My notes from recent TES Podcast where English teacher, Chris Curtis (Learning from My Mistakes blog and new book How to Teach English and former Whovian) offers some great advice teaching writing. The TES gives an overview of his ideas in the podcast.
- Encourages a degree of emotional detachment as a teacher (eg. conversations about mistakes; “if we live in fear, we’ll never push the boundaries”
He identifies three issues confronting the teaching of writing:
- “beige writing” – students write very standard answers. Students default to “waffle mode”, a comfortable form of writing. Needs to be challenged.
- fluency – some students don’t have writing fluency and aren’t able to write quickly.
- blank page – students don’t know what to write and panic.
He offers some solutions:
- 200 word challenge – a weekly writing task that changes each week. His department have been doing this for 5 years. (Example of these challenges from Curtis’ blog.)
- “sexy sprouts” – starting writing with an emotion in mind. He describes this as “transformative”. (From idea about how to make a reader feel different emotions about sprouts!)
On students’ accuracy:
- He won’t correct student’s mistakes. He circles mistakes and gets students to self-correct. “Channeling” students to see mistakes, not fix them.

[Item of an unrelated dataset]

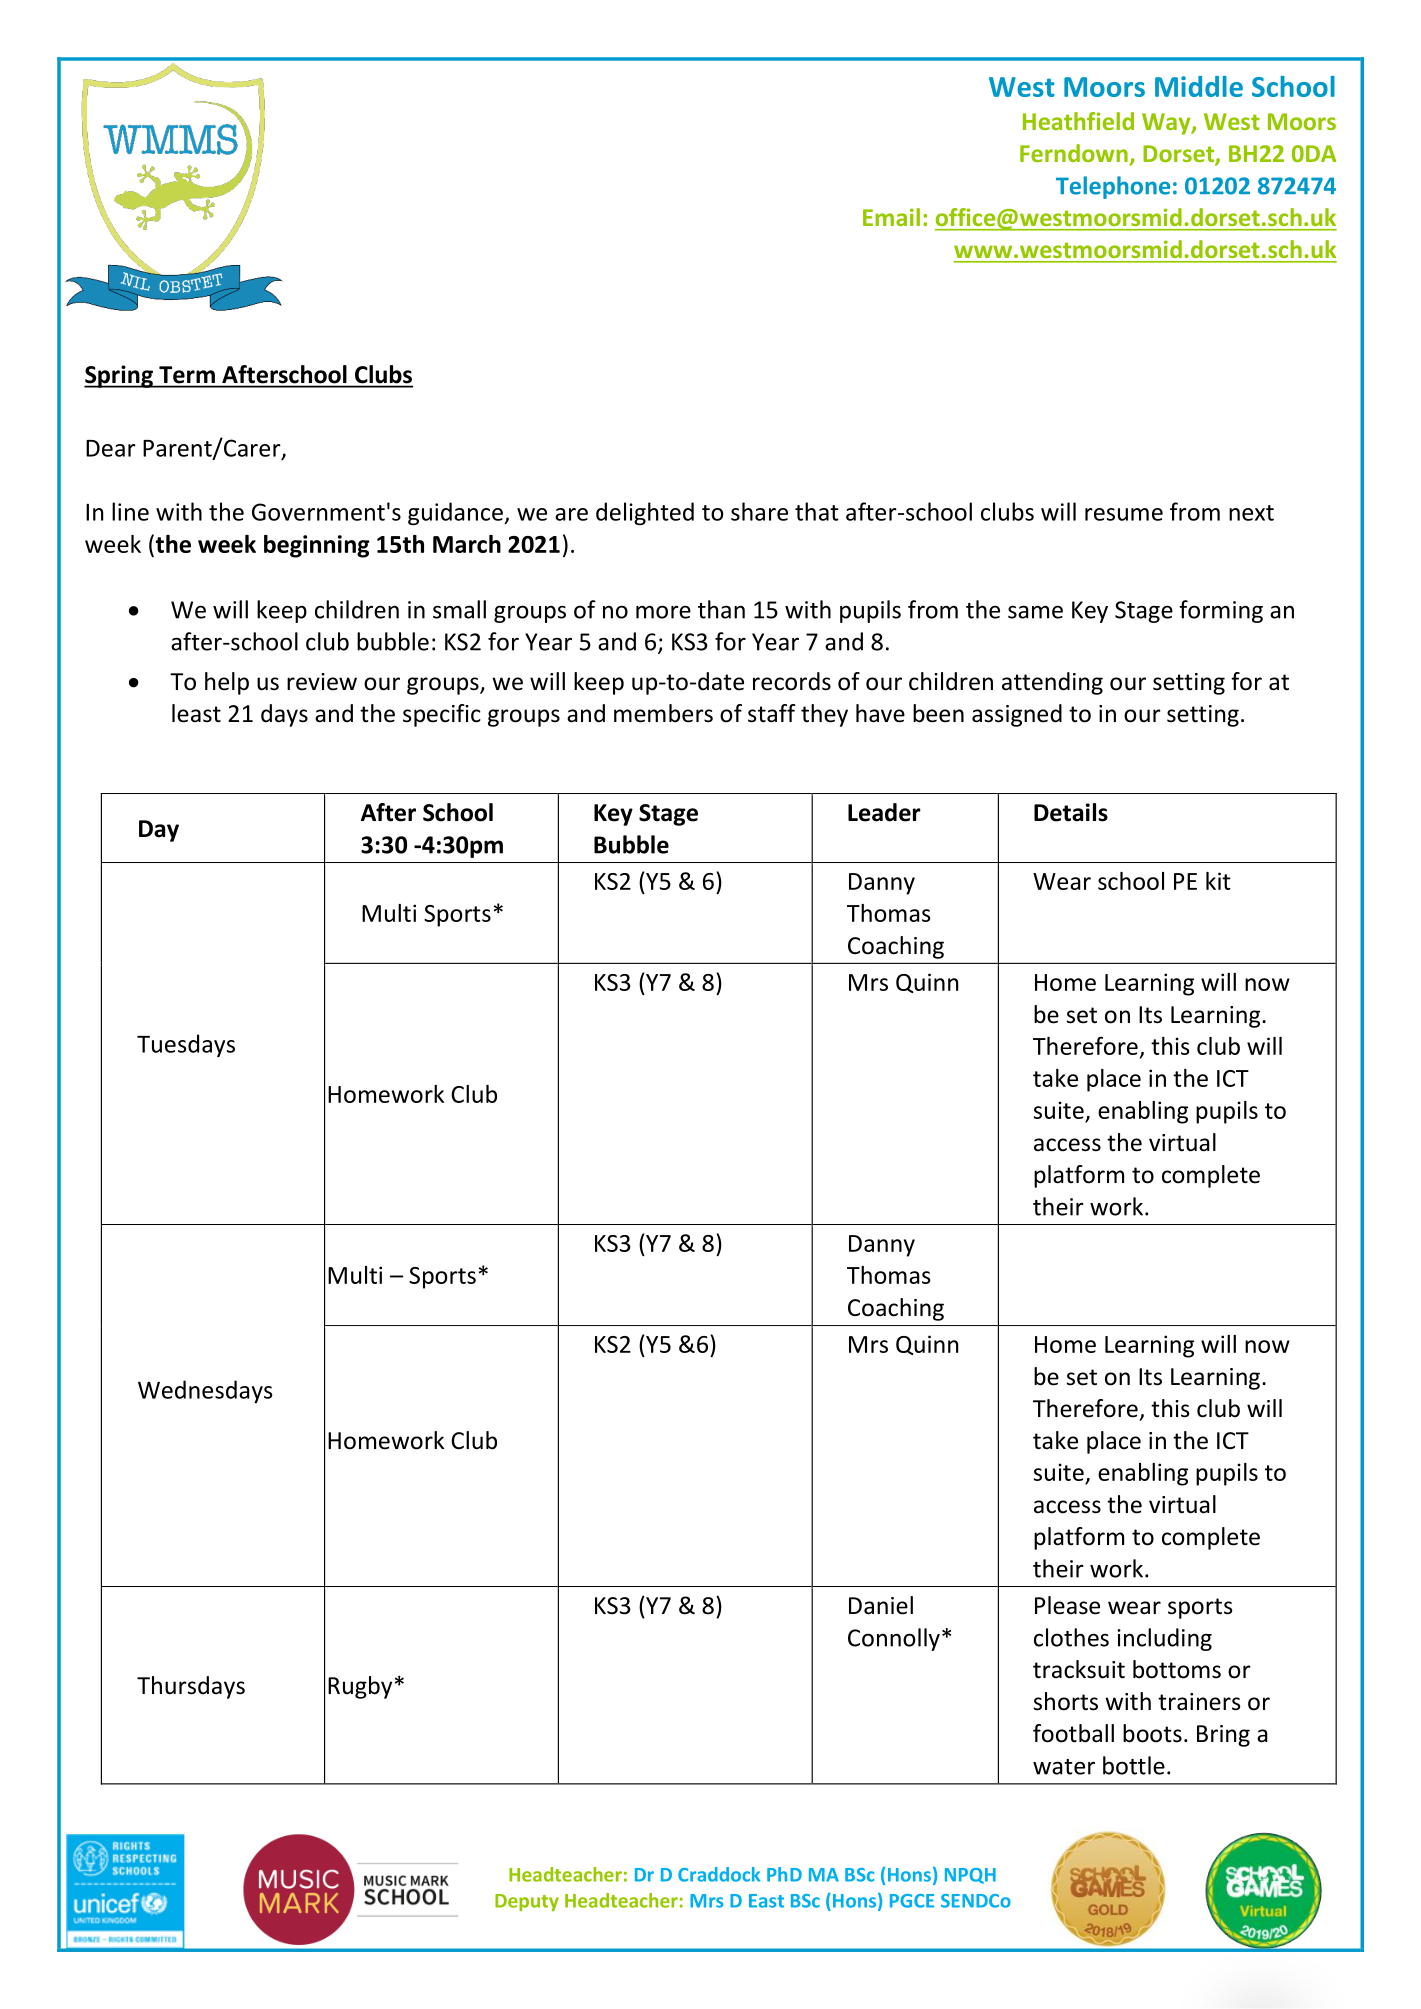  What do you see at coordinates (1218, 881) in the document?
I see `kit` at bounding box center [1218, 881].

- We have to expect a better quality of work from students. Students need to take ownership.
- Every lesson has to be an opportunity to improve accuracy.
- Avoid teaching discretely.
- Move away from “This is a grammar lesson.”
- Believes you can have creativity and grammar rules.
- Need to be explicit about grammar rules.
On analytical essays and formal analytical responses to texts:
- We’ve become convoluted about analytical-style writing. Everything is being thrown at an essay with the hope that it’ll sound good. Not making the clarity of ideas the priority. Good analytical writers are “pared down”. Simplify.
- Better to start big and zoom in (when responding to texts).
Tips for the end of term:
- Find something that works and do it with every class.
- Reading aloud to classes. Students listening to a teacher telling a story.
- Find texts that “teach themselves” (that’s why the classics work).
- Find systems that work for you.
- Write with students. Make it a social experience.